Dvb Myanmar News today 2016New Dvb Myanmar News today 2016
The Rohingya drama is a reflection of Myanmar's frangible transformation, says DVB CEO.
Mr. Chan Naing demands full nationality for the Moslem minorities. It invites the displaced to come home to help the democratization inward. Today it is no longer enough to oppose a tyranny; the construction of a state is a must. Myanmar's prospective pro-democracy movements must go beyond the fight against a army jungle to find ways to help the countrys economy grow, not only in the area of the economy, but also in the area of people.
He leads a Oslo, Norway-based social networking group among the most important diaspora characters, which has repeatedly covered the violent acts of dictatorial rule against civilians and Buddhist friars. Mr Chan Naing is hoping that the Myanmar fugitives will come home. Quoting Aung San Suu Kyi on her European tour, "democracy in Burma is still a long way off.
What can the state do to resolve the crises? Are they deserving of Burma citizenship? What is happening in the state of Rakhine really shows how delicate the transformation in Burma is. The whole thing has many indications that there is a group in the administration and the army and an extremely nationalistic group behind it.
Rohingya has the right to Burma citizenry. It is my firm belief that they[the Rohingya] should be given Burma citizen status and should be considered full Myanmaritic. What can the diaspora of Burma do in the country's democratization work? Exiled people in Burma can have an important part in closing the gulf between the global fellowship and Burma.
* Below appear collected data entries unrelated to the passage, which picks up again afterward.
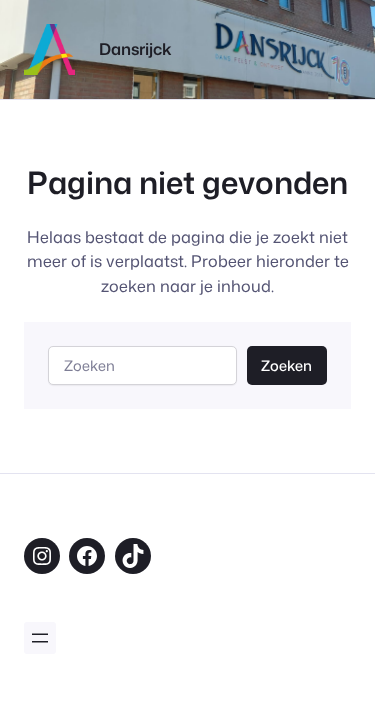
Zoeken (286, 365)
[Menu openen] (40, 638)
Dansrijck (135, 48)
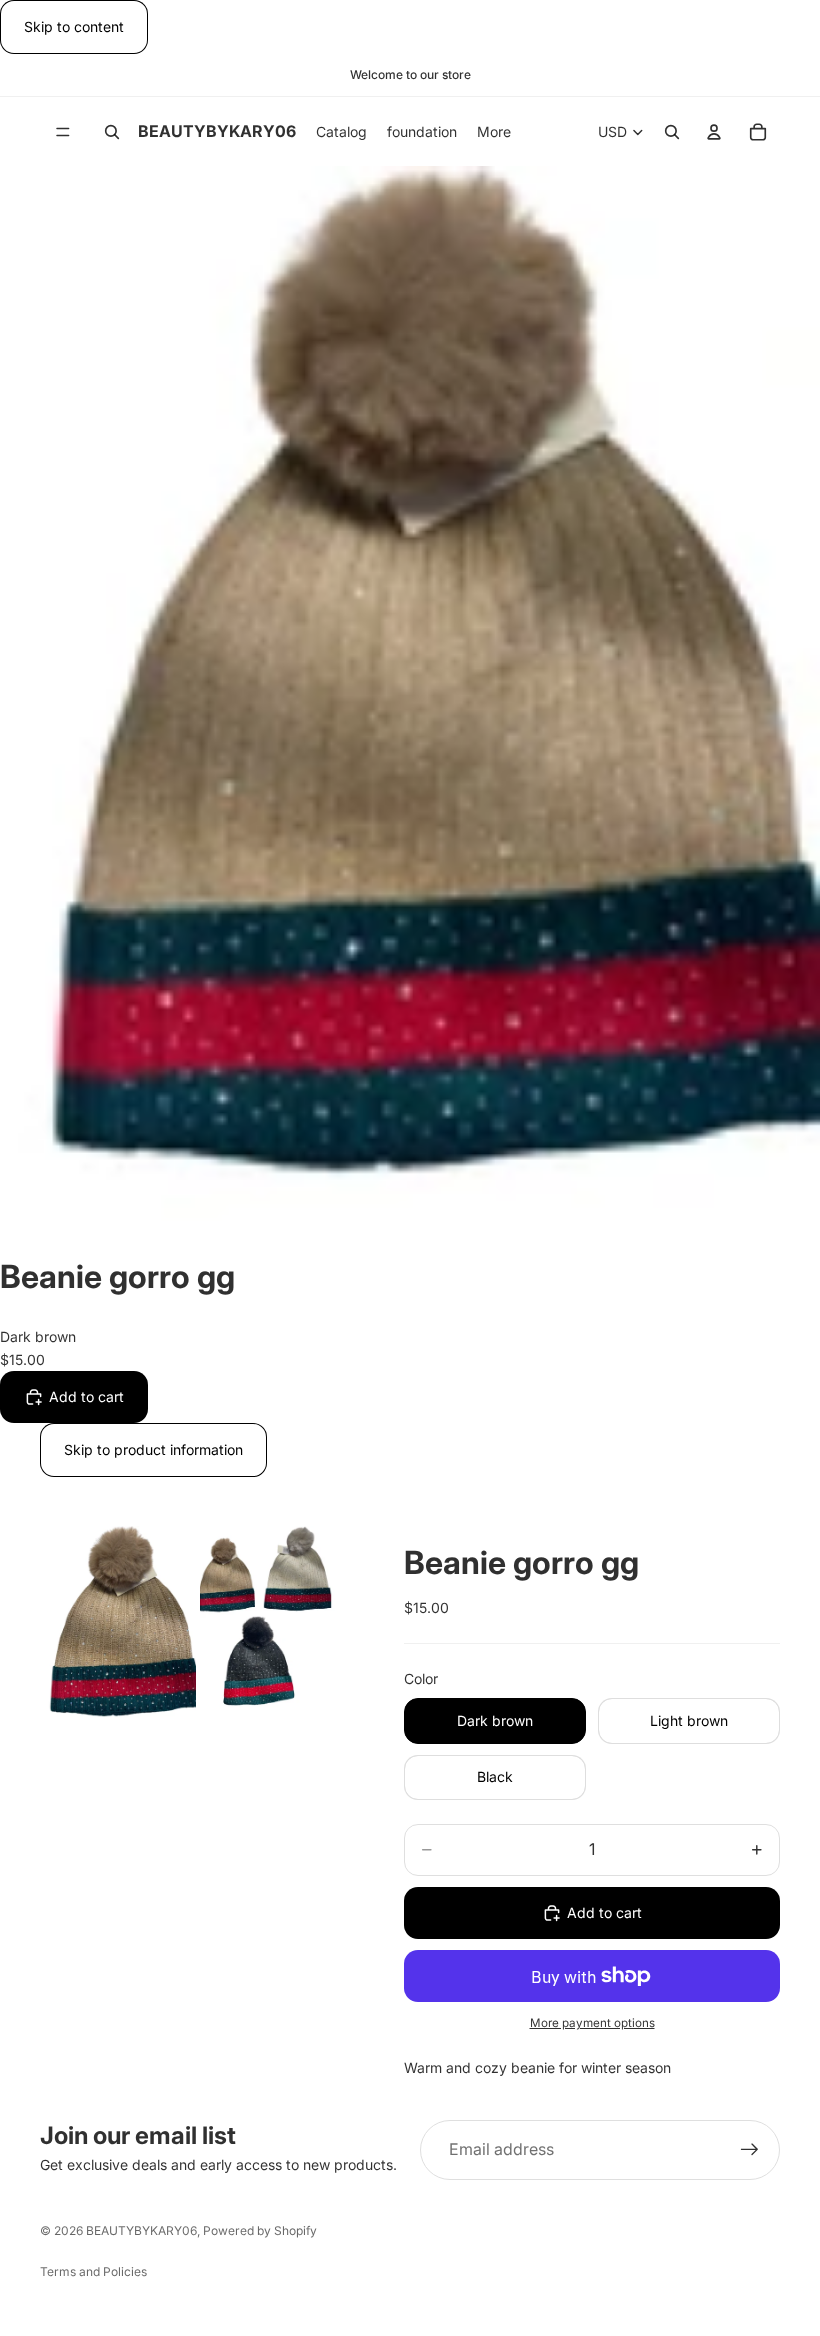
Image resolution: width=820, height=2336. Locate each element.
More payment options (592, 2023)
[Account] (714, 132)
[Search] (112, 132)
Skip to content (74, 26)
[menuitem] (494, 131)
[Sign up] (750, 2150)
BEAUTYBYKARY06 (141, 2230)
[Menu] (63, 132)
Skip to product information (153, 1449)
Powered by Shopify (260, 2230)
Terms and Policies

It can help to establish civic groups and democracies, protect the natural world, reconciliate communities and much more. They' ve been dealing with all these questions for the past 20 years or more - more active and open than in Burma. Burma's diaspora's key question of interfering in recent events also relies on how the Burmese see them.
Even in opposing groups there will always be resistances against the return of exile. Bangladesh's foreigners were "indispensable" in the past in reporting the crime to the regime.
It' s important that some groups follow the changes taking place in Burma with discerning eye without endangering their autonomy. Europe and the United States look to Myanmar after China, Thailand and India. Is it possible to invest in democratic processes, as Aung San Suu Kyi has demanded? And I don't think anyone can stop them from doing businesses in Burma now, especially West German firms.
Nor do I believe that it would be possible to urge businesses to make "democracy-friendly" investments. Failing that, will give them a better opportunity than for example Asiatic businesses. And I think it's shown how mighty she is in the West. Every country she went to in the West treats her like a leader.
However, it is risky because Westerners might think that things are improving in Burma and that she is back in government. That is why I think she has said on several occasions in her foreign addresses that Burma's democratic system is still a long way off. The World Bank and the International Monetary Fund are even opening agencies in Burma.
It' s hard to draw publicity to the lives of the population. However, now it is simpler for visitors to Burma and for reporters to get a visas. It will bring the country's population closer to the tourist and journalist communities. Is there a prospective leader behind Aung San Suu Kyi who can help bring about this?
Burmese youngsters are very active in Burma's policy. Burma's younger generations are still conscious of the struggles for peace, freedom, democracy as well as respect for man. However, the long-term detention of politicians, the absence of a good standard of training, isolating themselves from the outside community and the absence of inter-ethnic confidence have made it very hard to rebuild the nation, no matter who assumes state authority in a new state.